ERD Commander is a dream come true for NT administrators who long for the days of booting DOS disks to recover wayward DOS and Windows 95 installations. This command-line-based utility boots from a 3.5" disk and can read and write to NTFS volumes. Screen 4 shows ERD Commander's interface. The Professional Edition of this utility includes several enhanced features, such as support for fault-tolerant disk sets (i.e., disk sets using NT's ftdisk.sys driver), the ability to run Chkdsk, password recovery, support for FAT32 volumes, support for the Expand utility, and command-line options that let you selectively control or disable the startup state of services and drivers.
Remote Recover is the newest Winternals recovery-utility product. This utility provides a custom boot disk that includes Network driver interface specification (NDIS 2) driver support to let you remotely access an unstartable system's NTFS volumes over the network. This support lets Remote Recover remotely access the system and perform recovery functions similar to NTRecover and ERD Commander.
Don't Rule Out Hardware
Making assumptions about server disaster recovery is dangerous. For example, when you're dealing with a blue-screened NT installation, assuming that the problem is software-related is easy. However, defective hardware or hardware-related events (e.g., a failing hard disk or disk controller, bad main memory or cache RAM, overly aggressive BIOS performance settings) might be the culprit. By displaying STOP codes that don't indicate hardware as the problem's source, hardware-related blue screens sometimes masquerade as software-related failures.

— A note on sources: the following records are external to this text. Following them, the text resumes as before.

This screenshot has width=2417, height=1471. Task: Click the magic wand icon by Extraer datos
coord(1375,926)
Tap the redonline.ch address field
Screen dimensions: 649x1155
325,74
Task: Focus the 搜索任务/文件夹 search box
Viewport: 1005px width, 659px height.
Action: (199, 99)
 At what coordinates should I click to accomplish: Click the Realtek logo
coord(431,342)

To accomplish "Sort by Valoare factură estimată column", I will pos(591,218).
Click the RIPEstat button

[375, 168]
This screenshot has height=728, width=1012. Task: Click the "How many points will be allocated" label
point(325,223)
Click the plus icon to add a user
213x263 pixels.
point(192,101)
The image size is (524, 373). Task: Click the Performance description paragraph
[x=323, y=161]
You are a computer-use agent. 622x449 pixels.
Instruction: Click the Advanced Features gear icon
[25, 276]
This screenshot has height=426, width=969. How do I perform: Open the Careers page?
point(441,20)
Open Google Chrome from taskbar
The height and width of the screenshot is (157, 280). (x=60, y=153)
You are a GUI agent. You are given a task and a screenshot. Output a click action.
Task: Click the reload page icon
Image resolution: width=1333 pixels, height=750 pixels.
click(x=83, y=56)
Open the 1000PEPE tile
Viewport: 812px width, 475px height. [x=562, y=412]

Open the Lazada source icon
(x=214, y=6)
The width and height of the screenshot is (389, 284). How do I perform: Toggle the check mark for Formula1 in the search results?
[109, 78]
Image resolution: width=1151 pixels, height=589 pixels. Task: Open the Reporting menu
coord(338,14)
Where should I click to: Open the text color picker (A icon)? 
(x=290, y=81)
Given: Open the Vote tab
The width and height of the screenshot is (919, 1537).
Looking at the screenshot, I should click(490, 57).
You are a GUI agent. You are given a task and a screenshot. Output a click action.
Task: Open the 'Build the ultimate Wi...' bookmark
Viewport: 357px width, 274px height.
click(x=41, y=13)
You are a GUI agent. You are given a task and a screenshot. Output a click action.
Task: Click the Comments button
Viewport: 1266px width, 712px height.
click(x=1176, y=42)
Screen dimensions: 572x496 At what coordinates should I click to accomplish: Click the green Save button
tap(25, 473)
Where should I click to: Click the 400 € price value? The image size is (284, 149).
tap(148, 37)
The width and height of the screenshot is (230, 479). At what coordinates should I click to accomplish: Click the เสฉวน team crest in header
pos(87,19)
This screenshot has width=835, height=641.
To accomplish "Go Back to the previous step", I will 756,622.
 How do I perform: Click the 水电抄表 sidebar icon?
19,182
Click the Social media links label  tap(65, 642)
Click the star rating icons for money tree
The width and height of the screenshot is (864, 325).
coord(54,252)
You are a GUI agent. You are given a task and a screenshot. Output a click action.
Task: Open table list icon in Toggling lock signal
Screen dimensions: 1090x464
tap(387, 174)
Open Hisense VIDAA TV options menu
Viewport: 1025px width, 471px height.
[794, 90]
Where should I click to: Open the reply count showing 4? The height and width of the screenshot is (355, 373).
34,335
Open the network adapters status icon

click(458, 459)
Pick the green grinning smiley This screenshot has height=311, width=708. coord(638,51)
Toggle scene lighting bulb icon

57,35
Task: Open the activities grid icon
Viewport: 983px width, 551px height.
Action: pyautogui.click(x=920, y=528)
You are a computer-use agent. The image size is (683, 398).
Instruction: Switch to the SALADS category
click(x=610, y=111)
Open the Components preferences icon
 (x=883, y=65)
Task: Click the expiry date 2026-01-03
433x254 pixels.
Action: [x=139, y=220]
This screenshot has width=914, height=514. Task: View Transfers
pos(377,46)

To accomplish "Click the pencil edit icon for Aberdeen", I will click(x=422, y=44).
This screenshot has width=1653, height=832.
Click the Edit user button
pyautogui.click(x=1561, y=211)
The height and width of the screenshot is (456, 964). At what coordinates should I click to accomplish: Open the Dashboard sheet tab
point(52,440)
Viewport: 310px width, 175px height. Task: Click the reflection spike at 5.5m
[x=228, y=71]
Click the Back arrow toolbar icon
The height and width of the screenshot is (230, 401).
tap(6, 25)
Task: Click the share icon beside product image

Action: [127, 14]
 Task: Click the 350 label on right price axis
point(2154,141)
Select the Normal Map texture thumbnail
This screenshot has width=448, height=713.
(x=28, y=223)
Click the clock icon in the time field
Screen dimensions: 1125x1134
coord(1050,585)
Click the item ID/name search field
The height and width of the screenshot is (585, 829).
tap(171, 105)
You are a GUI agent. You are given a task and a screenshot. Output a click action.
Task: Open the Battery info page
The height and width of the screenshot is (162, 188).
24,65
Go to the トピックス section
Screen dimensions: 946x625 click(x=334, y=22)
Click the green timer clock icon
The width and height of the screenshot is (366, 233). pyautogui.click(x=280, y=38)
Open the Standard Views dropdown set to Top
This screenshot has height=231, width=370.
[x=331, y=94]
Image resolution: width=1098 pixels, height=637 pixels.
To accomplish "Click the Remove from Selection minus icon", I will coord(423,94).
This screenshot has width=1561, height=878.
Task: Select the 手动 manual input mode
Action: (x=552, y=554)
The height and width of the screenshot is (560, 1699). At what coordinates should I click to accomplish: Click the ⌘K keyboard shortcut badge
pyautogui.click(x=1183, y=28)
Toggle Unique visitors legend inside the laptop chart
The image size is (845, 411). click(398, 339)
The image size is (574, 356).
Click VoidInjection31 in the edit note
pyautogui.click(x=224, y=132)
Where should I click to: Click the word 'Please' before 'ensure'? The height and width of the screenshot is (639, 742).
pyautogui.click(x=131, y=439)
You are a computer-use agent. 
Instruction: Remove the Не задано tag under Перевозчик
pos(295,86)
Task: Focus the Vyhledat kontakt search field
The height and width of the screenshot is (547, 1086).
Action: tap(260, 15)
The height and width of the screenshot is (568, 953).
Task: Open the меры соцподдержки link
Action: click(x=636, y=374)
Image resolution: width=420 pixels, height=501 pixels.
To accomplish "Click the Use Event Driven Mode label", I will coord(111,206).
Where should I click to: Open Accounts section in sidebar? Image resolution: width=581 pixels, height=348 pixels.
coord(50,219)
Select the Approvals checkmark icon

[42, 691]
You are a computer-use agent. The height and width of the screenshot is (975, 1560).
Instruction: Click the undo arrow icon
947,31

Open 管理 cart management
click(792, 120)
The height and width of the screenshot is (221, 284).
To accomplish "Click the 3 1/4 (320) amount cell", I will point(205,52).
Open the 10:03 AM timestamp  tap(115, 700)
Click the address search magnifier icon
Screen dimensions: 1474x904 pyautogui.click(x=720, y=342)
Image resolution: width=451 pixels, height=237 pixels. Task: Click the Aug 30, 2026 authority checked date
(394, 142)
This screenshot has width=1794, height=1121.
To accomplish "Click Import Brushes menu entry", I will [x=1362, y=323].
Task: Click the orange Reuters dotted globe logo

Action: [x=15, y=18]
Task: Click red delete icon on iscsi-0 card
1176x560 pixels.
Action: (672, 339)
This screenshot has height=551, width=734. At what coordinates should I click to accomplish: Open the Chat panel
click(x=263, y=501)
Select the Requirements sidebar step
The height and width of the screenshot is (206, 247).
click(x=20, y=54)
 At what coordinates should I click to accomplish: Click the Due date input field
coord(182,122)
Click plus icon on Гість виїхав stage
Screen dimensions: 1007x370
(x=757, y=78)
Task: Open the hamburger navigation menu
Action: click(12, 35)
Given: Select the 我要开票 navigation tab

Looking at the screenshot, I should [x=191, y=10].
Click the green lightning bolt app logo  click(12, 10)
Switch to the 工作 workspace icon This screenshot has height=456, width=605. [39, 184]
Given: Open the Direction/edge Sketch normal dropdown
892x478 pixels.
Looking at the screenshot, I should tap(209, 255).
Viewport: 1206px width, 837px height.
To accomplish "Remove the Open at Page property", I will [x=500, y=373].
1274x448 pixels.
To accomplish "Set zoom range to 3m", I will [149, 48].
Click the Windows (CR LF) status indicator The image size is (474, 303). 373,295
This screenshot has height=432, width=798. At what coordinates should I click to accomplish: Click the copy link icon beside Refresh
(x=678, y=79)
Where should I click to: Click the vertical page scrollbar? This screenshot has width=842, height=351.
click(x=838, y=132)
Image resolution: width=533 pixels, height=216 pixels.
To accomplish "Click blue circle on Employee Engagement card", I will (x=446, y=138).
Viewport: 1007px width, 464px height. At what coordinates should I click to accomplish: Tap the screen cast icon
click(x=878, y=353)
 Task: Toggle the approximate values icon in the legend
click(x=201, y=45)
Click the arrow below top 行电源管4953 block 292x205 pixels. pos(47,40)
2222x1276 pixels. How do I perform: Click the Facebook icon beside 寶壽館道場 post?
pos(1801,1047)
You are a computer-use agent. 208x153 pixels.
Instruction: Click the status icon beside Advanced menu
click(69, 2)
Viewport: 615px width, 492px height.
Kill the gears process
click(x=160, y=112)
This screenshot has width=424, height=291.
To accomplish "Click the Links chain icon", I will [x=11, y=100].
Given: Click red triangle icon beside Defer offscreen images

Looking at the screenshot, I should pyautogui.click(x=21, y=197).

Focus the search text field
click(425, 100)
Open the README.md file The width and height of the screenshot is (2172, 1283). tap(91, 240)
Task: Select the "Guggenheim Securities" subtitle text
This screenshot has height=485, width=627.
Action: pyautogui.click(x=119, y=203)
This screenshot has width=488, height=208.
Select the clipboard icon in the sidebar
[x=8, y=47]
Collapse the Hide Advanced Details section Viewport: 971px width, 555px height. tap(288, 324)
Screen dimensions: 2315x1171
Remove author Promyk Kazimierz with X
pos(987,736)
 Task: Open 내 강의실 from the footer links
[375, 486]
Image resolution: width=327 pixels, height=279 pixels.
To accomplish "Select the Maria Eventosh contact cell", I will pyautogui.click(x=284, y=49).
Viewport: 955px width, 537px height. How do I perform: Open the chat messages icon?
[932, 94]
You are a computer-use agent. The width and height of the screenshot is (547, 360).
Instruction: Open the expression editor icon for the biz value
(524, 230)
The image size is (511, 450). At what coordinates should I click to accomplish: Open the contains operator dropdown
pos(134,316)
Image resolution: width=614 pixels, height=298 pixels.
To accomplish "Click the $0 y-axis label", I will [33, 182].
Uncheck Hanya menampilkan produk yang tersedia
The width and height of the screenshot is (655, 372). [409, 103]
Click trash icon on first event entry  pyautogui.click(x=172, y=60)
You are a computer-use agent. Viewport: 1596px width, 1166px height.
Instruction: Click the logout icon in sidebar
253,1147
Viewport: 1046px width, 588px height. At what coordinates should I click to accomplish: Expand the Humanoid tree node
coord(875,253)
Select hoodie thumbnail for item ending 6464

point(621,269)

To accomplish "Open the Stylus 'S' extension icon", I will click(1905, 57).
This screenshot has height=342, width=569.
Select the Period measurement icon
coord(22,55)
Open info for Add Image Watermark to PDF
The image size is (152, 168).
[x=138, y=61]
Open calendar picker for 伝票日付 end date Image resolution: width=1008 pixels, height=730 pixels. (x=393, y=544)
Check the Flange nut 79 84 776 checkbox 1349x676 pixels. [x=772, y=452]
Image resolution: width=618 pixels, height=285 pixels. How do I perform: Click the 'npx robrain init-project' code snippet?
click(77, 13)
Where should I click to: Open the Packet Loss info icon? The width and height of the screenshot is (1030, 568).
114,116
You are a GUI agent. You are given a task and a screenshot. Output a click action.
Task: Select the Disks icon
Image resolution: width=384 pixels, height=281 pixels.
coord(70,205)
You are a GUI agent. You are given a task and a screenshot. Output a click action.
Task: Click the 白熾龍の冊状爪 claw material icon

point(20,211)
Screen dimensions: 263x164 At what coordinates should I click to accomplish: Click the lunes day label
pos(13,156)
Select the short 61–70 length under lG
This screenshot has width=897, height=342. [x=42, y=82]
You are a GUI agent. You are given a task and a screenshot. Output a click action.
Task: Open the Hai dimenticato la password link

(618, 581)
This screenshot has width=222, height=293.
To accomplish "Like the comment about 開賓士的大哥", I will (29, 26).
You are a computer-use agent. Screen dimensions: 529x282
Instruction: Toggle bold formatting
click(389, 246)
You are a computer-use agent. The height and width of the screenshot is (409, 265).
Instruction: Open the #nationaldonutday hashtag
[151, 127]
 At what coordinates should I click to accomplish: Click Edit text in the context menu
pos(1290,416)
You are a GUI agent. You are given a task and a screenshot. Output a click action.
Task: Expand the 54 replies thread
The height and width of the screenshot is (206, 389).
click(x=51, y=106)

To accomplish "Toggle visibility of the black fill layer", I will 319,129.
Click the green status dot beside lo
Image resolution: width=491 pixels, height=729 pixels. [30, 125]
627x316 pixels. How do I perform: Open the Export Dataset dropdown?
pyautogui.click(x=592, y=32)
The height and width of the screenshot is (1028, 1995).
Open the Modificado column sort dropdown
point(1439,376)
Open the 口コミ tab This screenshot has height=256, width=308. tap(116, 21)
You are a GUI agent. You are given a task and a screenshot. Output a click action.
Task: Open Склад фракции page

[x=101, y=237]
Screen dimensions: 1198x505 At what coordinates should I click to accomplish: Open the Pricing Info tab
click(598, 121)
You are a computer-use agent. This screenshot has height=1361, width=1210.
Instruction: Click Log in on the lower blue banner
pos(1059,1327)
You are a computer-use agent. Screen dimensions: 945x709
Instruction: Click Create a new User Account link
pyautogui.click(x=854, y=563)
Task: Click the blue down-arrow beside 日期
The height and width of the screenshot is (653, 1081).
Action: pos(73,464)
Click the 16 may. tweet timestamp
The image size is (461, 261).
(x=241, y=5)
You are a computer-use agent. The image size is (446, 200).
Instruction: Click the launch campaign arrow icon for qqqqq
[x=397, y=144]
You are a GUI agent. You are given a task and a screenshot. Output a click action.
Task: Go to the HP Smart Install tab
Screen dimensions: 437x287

Hardware-related problems are especially suspect if you have recently changed hardware or a power-related event has occurred (e.g., a full outage or series of voltage sags or spikes). For example, suppose you installed a new fax board in your server last week, and the fax board worked fine during your testing. However, a week later, the server blue screens and the STOP error message doesn't point you to a particular service, driver, or hardware component. The malefactor might be a hardware-related problem with the fax board or the interaction with its driver that occurs only under a heavy traffic load. In a situation like this one, assuming that NT has become damaged is easy. However, if you're fighting a hardware battle with software weapons (e.g., restoring the Registry, reinstalling NT), you might end up chasing your tail for a long time.
Be Proactive
In part 1 and in this article, I've shown you advanced techniques and utilities that you can employ in emergency situations in which an NT system refuses to boot. More important, I've discussed proactive measures that you can take now to increase your chances of performing a successful system recovery as well as reduce the amount of time that a recovery operation will take. Microsoft's documentation covers traditional recovery techniques, such as using NT Setup Repair and restoring the Last Known Good configuration, but these measures often prove insufficient. If you perform proactive disaster preparation measures, you might never have to use Microsoft's recovery techniques.